10. The computing device of any of the preceding claims, wherein the second sensor is a dry electrode, and wherein the task is adjusting an analog front-end (AFE) setting based on the first data and the second data.

11. The computing device of any of the preceding claims, wherein the button assembly further comprises a pressure-sensitive adhesive interposed between the insert and an exterior surface of the housing.

12. The computing device of any of the preceding claims, the one or more processors are part of a printed circuit board (PCB), and the computing device further comprising: a PCB adhesive interposed between the PCB and an interior side of the cavity.

13. The computing device of any of the preceding claims, wherein the second sensor is an analog component that emits an analog electrical signal associated with a change in capacitance in response to the user touching the insert, and wherein the second data is the analog electrical signal.

14. The computing device of any of any of the claims 1 to 12, wherein the second sensor is a digital component having a capacitive touch controller that transforms an analog signal associated with a change in capacitance in response to the user touching the insert into digital data, wherein the second data is the digital data.

15. The computing device of any of the preceding claims, wherein the second data includes a touch location of the insert that is determined based on a change in capacitance and a time duration of the user touching the insert, and wherein the task performed is further based on the touch location and the time duration.

16. The computing device of any of the preceding claims, wherein the housing further includes an upper side and a lower side, wherein the lower side of the housing is opposite to the upper side of the housing and is configured to be in contact with a body part of the user when the computing device is worn by the user; a user interface on the upper side of the housing; and an optical sensor, coupled on the lower side of the housing, configured to detect a reflected light from the body part of the user.

17. The computing device of claim 1, wherein the insert is a stainless-steel pillshape button.
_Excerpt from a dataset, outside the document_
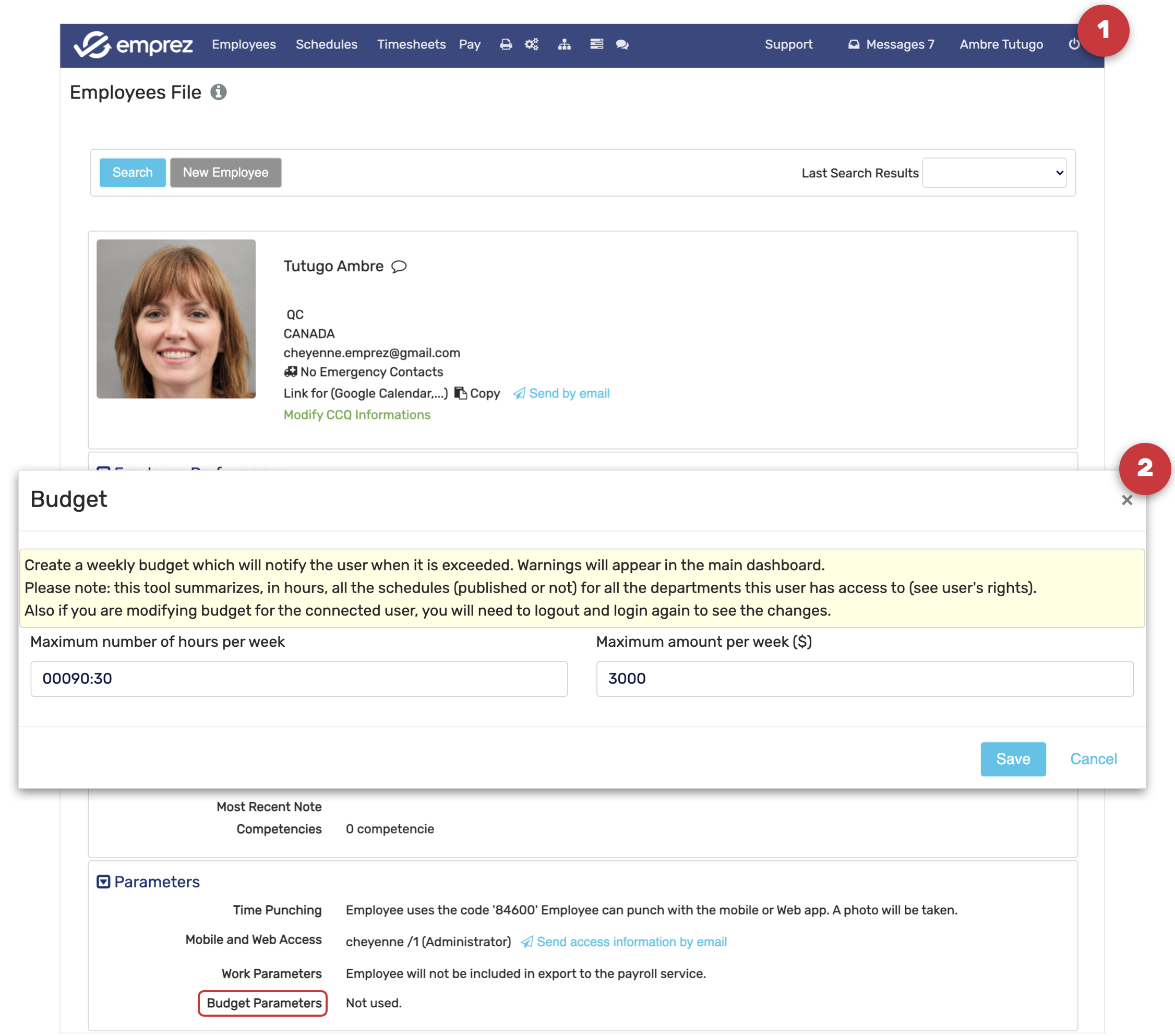Collapse the Parameters section toggle
This screenshot has width=1175, height=1036.
click(103, 882)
18. A computer-implemented method, comprising: detecting, using a first sensor, actuation of an insert via an input provided by a user, wherein the insert is at least partially positioned within a recess defined by a housing of computing device; detecting, using a second sensor, whether the user is touching the insert; obtaining, from the first sensor, first data indicative of actuation of the insert; obtaining, from the second sensor, second data indicative of the user touching the insert; and performing, by one or more processors of the computing device, a task based, at least in part, on the first data and the second data.

19. The computer-implemented method of claim 18, further comprising: determining that the first data includes an actuation force that is above a force threshold value for a specific period of time; determining the second data includes a change in capacitance value associated with the user touching the insert that is above a capacitance threshold value; and resetting the computing device based on the determination that the actuation force is above the force threshold value for the specific period of time and the determination that the change in capacitance associated with the user touching the inset that is above the capacitance threshold value.

20. A non-transitory computer-readable medium which stores instructions that are executable by one or more processors of a computing device, the instructions comprising: detect, using a first sensor, actuation of an insert via an input provided by a user, wherein the insert is at least partially positioned within a recess defined by a housing of computing device; detect, using a second sensor, whether the user is touching the insert; obtain, from the first sensor, first data indicative of actuation of the insert; obtain, from the second sensor, second data indicative of the user touching the insert; and instructions to cause the one or more processors to perform a task based, at least in part, on the first data and the second data.